──────── Extracted material ────────

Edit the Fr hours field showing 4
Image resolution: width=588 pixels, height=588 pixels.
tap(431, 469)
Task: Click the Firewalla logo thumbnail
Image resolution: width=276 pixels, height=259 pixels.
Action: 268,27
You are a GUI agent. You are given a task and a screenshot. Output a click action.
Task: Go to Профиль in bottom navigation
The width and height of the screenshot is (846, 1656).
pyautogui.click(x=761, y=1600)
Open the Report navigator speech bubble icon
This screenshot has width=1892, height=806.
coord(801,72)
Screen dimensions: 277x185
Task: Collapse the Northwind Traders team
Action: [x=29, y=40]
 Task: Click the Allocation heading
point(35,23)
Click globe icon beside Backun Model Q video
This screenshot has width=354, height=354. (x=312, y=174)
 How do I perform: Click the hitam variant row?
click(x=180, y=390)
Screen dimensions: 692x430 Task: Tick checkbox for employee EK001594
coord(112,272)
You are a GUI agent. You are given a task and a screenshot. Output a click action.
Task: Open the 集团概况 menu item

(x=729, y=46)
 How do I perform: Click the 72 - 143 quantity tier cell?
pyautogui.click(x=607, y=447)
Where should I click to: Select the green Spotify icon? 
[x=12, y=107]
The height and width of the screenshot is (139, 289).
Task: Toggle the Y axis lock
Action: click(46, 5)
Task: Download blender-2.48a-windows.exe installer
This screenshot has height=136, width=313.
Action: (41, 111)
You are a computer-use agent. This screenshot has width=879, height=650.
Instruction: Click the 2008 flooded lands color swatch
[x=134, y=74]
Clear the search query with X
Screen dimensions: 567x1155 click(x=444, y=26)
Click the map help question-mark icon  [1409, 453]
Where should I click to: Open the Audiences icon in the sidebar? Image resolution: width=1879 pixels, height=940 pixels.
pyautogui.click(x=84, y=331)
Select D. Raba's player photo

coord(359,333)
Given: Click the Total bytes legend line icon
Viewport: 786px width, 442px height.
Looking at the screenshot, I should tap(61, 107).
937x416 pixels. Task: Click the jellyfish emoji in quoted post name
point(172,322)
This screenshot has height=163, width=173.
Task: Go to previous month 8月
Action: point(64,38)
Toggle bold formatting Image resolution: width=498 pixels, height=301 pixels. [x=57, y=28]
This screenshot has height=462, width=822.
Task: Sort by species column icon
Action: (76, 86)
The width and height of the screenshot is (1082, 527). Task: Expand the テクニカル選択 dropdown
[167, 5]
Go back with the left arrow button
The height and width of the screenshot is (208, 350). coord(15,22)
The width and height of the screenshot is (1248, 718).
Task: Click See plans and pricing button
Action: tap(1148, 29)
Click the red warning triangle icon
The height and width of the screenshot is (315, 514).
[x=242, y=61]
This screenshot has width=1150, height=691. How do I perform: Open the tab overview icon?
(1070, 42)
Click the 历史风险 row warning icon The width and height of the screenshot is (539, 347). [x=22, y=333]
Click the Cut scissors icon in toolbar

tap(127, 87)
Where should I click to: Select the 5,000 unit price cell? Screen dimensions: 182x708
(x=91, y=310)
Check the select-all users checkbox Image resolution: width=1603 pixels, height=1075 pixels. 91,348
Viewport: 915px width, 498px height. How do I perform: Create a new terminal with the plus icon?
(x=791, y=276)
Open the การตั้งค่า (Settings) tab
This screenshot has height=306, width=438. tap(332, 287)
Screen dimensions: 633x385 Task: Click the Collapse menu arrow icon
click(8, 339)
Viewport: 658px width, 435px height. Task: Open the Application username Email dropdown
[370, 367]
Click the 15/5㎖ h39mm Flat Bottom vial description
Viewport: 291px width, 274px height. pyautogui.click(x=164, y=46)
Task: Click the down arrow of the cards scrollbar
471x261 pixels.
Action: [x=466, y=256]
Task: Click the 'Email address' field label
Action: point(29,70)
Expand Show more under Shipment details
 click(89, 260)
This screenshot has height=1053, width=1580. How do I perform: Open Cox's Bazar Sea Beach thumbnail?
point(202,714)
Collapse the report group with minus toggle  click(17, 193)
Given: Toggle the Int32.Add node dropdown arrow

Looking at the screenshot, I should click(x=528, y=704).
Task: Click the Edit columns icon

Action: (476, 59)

────────

**What you need to do:** Copy out all the material above again, replacing "Where should I click to:" with "Where do I click to:" and changing nothing else.

**The completed task:**
Edit the Fr hours field showing 4
Image resolution: width=588 pixels, height=588 pixels.
tap(431, 469)
Task: Click the Firewalla logo thumbnail
Image resolution: width=276 pixels, height=259 pixels.
Action: 268,27
You are a GUI agent. You are given a task and a screenshot. Output a click action.
Task: Go to Профиль in bottom navigation
The width and height of the screenshot is (846, 1656).
pyautogui.click(x=761, y=1600)
Open the Report navigator speech bubble icon
This screenshot has width=1892, height=806.
coord(801,72)
Screen dimensions: 277x185
Task: Collapse the Northwind Traders team
Action: [x=29, y=40]
 Task: Click the Allocation heading
point(35,23)
Click globe icon beside Backun Model Q video
This screenshot has width=354, height=354. (x=312, y=174)
 How do I perform: Click the hitam variant row?
click(x=180, y=390)
Screen dimensions: 692x430 Task: Tick checkbox for employee EK001594
coord(112,272)
You are a GUI agent. You are given a task and a screenshot. Output a click action.
Task: Open the 集团概况 menu item

(x=729, y=46)
 How do I perform: Click the 72 - 143 quantity tier cell?
pyautogui.click(x=607, y=447)
Where do I click to: Select the green Spotify icon? 
[x=12, y=107]
The height and width of the screenshot is (139, 289).
Task: Toggle the Y axis lock
Action: click(46, 5)
Task: Download blender-2.48a-windows.exe installer
This screenshot has height=136, width=313.
Action: (41, 111)
You are a computer-use agent. This screenshot has width=879, height=650.
Instruction: Click the 2008 flooded lands color swatch
[x=134, y=74]
Clear the search query with X
Screen dimensions: 567x1155 click(x=444, y=26)
Click the map help question-mark icon  [1409, 453]
Where do I click to: Open the Audiences icon in the sidebar? Image resolution: width=1879 pixels, height=940 pixels.
pyautogui.click(x=84, y=331)
Select D. Raba's player photo

coord(359,333)
Given: Click the Total bytes legend line icon
Viewport: 786px width, 442px height.
Looking at the screenshot, I should tap(61, 107).
937x416 pixels. Task: Click the jellyfish emoji in quoted post name
point(172,322)
This screenshot has height=163, width=173.
Task: Go to previous month 8月
Action: point(64,38)
Toggle bold formatting Image resolution: width=498 pixels, height=301 pixels. [x=57, y=28]
This screenshot has height=462, width=822.
Task: Sort by species column icon
Action: (76, 86)
The width and height of the screenshot is (1082, 527). Task: Expand the テクニカル選択 dropdown
[167, 5]
Go back with the left arrow button
The height and width of the screenshot is (208, 350). coord(15,22)
The width and height of the screenshot is (1248, 718).
Task: Click See plans and pricing button
Action: tap(1148, 29)
Click the red warning triangle icon
The height and width of the screenshot is (315, 514).
[x=242, y=61]
This screenshot has width=1150, height=691. How do I perform: Open the tab overview icon?
(1070, 42)
Click the 历史风险 row warning icon The width and height of the screenshot is (539, 347). [x=22, y=333]
Click the Cut scissors icon in toolbar

tap(127, 87)
Where do I click to: Select the 5,000 unit price cell? Screen dimensions: 182x708
(x=91, y=310)
Check the select-all users checkbox Image resolution: width=1603 pixels, height=1075 pixels. 91,348
Viewport: 915px width, 498px height. How do I perform: Create a new terminal with the plus icon?
(x=791, y=276)
Open the การตั้งค่า (Settings) tab
This screenshot has height=306, width=438. tap(332, 287)
Screen dimensions: 633x385 Task: Click the Collapse menu arrow icon
click(8, 339)
Viewport: 658px width, 435px height. Task: Open the Application username Email dropdown
[370, 367]
Click the 15/5㎖ h39mm Flat Bottom vial description
Viewport: 291px width, 274px height. pyautogui.click(x=164, y=46)
Task: Click the down arrow of the cards scrollbar
471x261 pixels.
Action: [x=466, y=256]
Task: Click the 'Email address' field label
Action: point(29,70)
Expand Show more under Shipment details
 click(89, 260)
This screenshot has height=1053, width=1580. How do I perform: Open Cox's Bazar Sea Beach thumbnail?
point(202,714)
Collapse the report group with minus toggle  click(17, 193)
Given: Toggle the Int32.Add node dropdown arrow

Looking at the screenshot, I should click(x=528, y=704).
Task: Click the Edit columns icon

Action: (476, 59)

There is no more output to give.